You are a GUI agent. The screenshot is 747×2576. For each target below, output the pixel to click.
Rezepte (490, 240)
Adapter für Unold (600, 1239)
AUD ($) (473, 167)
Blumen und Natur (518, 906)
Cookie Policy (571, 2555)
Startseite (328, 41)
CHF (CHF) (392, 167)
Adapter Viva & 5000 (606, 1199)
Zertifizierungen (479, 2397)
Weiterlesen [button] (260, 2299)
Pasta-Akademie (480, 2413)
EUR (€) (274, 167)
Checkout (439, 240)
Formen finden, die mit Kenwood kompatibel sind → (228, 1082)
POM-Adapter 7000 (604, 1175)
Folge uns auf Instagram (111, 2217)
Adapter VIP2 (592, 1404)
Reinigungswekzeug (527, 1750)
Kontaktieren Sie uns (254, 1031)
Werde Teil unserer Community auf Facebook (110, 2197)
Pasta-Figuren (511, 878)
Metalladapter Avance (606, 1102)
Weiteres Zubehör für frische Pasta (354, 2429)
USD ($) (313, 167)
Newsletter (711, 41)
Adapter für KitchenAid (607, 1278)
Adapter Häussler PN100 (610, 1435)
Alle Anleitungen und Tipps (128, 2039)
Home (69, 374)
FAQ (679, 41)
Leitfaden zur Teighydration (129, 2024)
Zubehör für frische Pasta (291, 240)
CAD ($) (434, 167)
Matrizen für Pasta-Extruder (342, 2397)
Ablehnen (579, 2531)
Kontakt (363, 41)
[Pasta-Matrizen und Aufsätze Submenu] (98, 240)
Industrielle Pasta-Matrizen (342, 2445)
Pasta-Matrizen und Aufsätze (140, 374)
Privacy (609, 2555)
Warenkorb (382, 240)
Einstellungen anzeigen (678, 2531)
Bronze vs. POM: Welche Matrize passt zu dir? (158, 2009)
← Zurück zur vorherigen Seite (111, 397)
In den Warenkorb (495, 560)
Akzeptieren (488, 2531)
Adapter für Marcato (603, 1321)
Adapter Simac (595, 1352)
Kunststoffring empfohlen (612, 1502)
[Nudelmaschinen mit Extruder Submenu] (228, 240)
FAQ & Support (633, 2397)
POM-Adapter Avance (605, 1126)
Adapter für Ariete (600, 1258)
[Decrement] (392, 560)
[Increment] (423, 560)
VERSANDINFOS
++++++++++++++++++++
Assignment
The lines to return begin at the first line of the records and end at the line holding "Akzeptieren (488, 2531)"; please return them exactly, including both, and nothing beyond.

Response to this task
You are a GUI agent. The screenshot is 747×2576. For each target below, output the pixel to click.
Rezepte (490, 240)
Adapter für Unold (600, 1239)
AUD ($) (473, 167)
Blumen und Natur (518, 906)
Cookie Policy (571, 2555)
Startseite (328, 41)
CHF (CHF) (392, 167)
Adapter Viva & 5000 (606, 1199)
Zertifizierungen (479, 2397)
Weiterlesen [button] (260, 2299)
Pasta-Akademie (480, 2413)
EUR (€) (274, 167)
Checkout (439, 240)
Formen finden, die mit Kenwood kompatibel sind → (228, 1082)
POM-Adapter 7000 (604, 1175)
Folge uns auf Instagram (111, 2217)
Adapter VIP2 (592, 1404)
Reinigungswekzeug (527, 1750)
Kontaktieren Sie uns (254, 1031)
Werde Teil unserer Community auf Facebook (110, 2197)
Pasta-Figuren (511, 878)
Metalladapter Avance (606, 1102)
Weiteres Zubehör für frische Pasta (354, 2429)
USD ($) (313, 167)
Newsletter (711, 41)
Adapter für KitchenAid (607, 1278)
Adapter Häussler PN100 (610, 1435)
Alle Anleitungen und Tipps (128, 2039)
Home (69, 374)
FAQ (679, 41)
Leitfaden zur Teighydration (129, 2024)
Zubehör für frische Pasta (291, 240)
CAD ($) (434, 167)
Matrizen für Pasta-Extruder (342, 2397)
Ablehnen (579, 2531)
Kontakt (363, 41)
[Pasta-Matrizen und Aufsätze Submenu] (98, 240)
Industrielle Pasta-Matrizen (342, 2445)
Pasta-Matrizen und Aufsätze (140, 374)
Privacy (609, 2555)
Warenkorb (382, 240)
Einstellungen anzeigen (678, 2531)
Bronze vs. POM: Welche Matrize passt zu dir? (158, 2009)
← Zurück zur vorherigen Seite (111, 397)
In den Warenkorb (495, 560)
Akzeptieren (488, 2531)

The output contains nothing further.